Contaminated drug used by hospitals

Date: Feb 10, 2016

Australia's medical professionals have some of the hardest jobs in the country, relying on high-tech equipment and a range of pharmaceutical products to provide health care services to people. 

According to the Australian Institute of Health and Welfare, millions of people end up in emergency rooms across the country every year. Not only do the doctors and nurses they encounter have to do a good job, they often have to do it under increased time pressures as well. 

In these cases, it can be difficult to ensure all equipment is working as intended and all drugs have been formulated correctly. If something goes wrong, it could result in a medical negligence claim to ensure people are compensated fairly for any unintended consequences. 

Contamination discovered in hospital drugs

The Department of Health recently discovered that a significant portion of a certain type of drug is contaminated, potentially creating new medical concerns in the patients that have taken it. The organisations, in partnership Aspen Pharma and Arrow Pharma, is recalling a batch of Diamox pills due to suspicions of contamination. 

Also known as Acetazolamide, the medicine is used to treat a range of different diseases around Australia. People suffering from oedema, epilepsy or glaucoma may have been prescribed the drugs recently. If so, any further complications that arise could be the grounds for medical negligence claims. 

According to the Department of Health, one batch of these pills has been contaminated with a fungus that originates from the "Penicillium and/or Aspergillus species". Patients that have been given Diamox that contained dusty, mouldy or otherwise abnormal looking tablets should return them to the pharmacy where they were acquired. 

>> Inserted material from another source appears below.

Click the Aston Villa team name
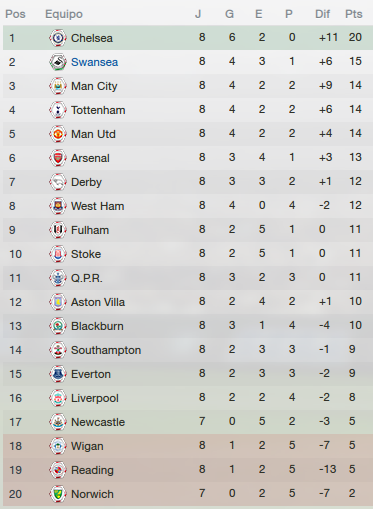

While the department didn't elaborate on the potential side effects of taking pills that were contaminated with the fungus, it did stress that anyone who has ingested the pills that match the above criteria should ensure they are returned safely. The batch number that people need to look out for is CD485. 

The department also stated that it has sent written instructions to hospitals and pharmacies that may need to treat patients that have taken these pills or have to dispose of them safely.